Work to complete
Give back only one number: how many lines in the data below contain the word "home".

Data for the task
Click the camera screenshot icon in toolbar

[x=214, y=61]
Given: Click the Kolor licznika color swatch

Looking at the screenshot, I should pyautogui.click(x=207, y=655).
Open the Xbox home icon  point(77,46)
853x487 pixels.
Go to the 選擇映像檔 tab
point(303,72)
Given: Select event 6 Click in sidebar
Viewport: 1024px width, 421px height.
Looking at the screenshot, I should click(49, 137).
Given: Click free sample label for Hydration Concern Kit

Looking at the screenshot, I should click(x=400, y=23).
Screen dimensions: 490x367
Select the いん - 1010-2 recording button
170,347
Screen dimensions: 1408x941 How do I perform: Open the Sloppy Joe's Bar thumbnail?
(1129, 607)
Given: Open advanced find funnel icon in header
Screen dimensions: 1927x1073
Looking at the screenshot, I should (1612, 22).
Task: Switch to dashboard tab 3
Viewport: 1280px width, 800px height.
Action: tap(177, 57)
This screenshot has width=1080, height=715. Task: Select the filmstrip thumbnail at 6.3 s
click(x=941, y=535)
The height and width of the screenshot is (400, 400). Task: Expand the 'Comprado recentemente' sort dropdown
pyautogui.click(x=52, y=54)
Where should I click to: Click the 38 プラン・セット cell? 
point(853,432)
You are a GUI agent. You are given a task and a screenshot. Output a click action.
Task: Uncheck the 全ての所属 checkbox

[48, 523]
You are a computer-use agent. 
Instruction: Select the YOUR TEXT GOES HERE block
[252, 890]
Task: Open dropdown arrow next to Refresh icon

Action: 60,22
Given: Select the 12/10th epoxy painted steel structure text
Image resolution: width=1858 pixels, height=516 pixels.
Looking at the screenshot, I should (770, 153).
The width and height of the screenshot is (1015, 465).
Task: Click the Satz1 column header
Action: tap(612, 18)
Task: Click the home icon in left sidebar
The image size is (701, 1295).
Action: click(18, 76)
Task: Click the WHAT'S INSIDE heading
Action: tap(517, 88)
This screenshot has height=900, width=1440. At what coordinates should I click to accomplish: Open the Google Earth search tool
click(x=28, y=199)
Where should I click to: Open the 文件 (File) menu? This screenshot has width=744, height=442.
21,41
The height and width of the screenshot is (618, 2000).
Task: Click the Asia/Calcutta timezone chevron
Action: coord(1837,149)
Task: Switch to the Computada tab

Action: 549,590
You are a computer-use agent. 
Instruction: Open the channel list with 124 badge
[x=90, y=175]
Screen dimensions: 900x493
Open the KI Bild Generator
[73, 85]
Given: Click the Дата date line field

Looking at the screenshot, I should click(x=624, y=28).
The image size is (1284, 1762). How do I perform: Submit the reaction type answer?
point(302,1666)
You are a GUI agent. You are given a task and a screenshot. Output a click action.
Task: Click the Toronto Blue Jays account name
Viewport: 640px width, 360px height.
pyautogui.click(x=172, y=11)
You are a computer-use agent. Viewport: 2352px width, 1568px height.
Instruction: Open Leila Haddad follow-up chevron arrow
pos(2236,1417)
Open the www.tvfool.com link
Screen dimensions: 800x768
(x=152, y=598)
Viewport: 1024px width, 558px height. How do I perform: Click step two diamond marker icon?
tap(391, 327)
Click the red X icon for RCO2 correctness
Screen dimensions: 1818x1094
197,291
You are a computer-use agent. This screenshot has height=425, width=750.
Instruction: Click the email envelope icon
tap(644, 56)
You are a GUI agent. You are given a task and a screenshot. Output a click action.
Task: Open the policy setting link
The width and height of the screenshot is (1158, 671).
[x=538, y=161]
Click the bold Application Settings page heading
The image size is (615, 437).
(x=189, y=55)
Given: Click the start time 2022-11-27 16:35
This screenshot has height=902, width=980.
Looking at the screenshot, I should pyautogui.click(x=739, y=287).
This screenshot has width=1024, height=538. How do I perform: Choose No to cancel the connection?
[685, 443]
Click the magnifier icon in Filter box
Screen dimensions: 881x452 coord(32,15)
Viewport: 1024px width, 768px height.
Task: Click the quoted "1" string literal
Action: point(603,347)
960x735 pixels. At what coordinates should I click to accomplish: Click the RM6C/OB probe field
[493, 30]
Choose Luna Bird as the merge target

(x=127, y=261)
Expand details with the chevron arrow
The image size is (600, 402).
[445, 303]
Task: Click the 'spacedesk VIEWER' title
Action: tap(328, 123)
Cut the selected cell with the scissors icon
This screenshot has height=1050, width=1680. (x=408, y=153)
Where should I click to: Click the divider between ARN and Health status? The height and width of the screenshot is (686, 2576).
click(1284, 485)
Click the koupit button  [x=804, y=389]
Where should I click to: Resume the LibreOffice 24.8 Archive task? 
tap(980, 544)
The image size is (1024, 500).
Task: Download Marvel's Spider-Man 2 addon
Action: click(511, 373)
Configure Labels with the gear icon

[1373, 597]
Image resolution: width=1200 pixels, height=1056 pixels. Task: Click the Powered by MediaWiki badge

Output of the exercise
2